Could you transcribe the passage of the report on Mon and Kachin language teaching that starts at "Kachin Literature and" and ends at "the Kachin language.", keeping every word and mark unchanged?
-- START OF Selection --
An ethnic Mon parliamentarian told The Irrawaddy that he had been told the monthly stipend would be paid retroactively from July.

“We asked for 40,000 [kyats], but they agreed to provide 30,000 for one person,” said Aung Naing Oo, a lawmaker from Moulmein.

“We got our right to let our children study their mother tongue. We need to say thanks to the government. But we want to say to our Mon people, we have not achieved our political goals yet. It is just the beginning, just a little progress,” he said.

In Mon State, literature is highly valued, and Buddhist teachings are taught from a young age from Mon-language texts.

“It is important for our Mon children to be able to read their language,” said Aung Naing Oo. “Our children will understand the value of their literature when they can read in their mother language.”

Kachin Literature and Culture (KLC) told The Irrawaddy that the organization had also been informed that government schools in Kachin State would receive money from Naypyidaw for instructors who teach the Kachin language in schools. Currently, there is not an ethnic Kachin language component to government schools’ curricula in Kachin State.

Lum Nyoi, who is the joint secretary from KLC, said her group is helping to prepare government schools to teach the Kachin language.
-- END OF Selection --
-- START OF Given information --
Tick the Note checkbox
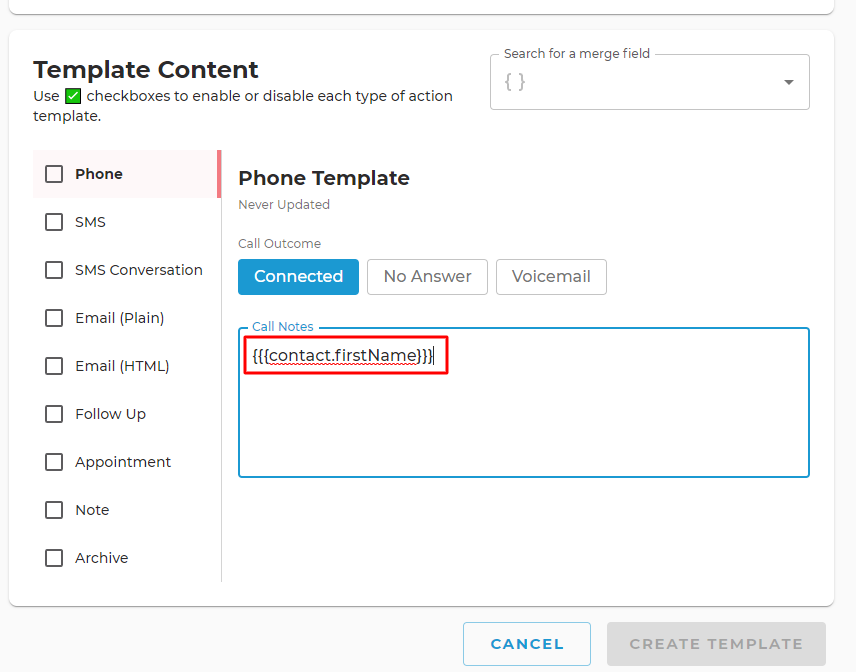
-- END OF Given information --
Result:
Kachin Literature and Culture (KLC) told The Irrawaddy that the organization had also been informed that government schools in Kachin State would receive money from Naypyidaw for instructors who teach the Kachin language in schools. Currently, there is not an ethnic Kachin language component to government schools’ curricula in Kachin State.

Lum Nyoi, who is the joint secretary from KLC, said her group is helping to prepare government schools to teach the Kachin language.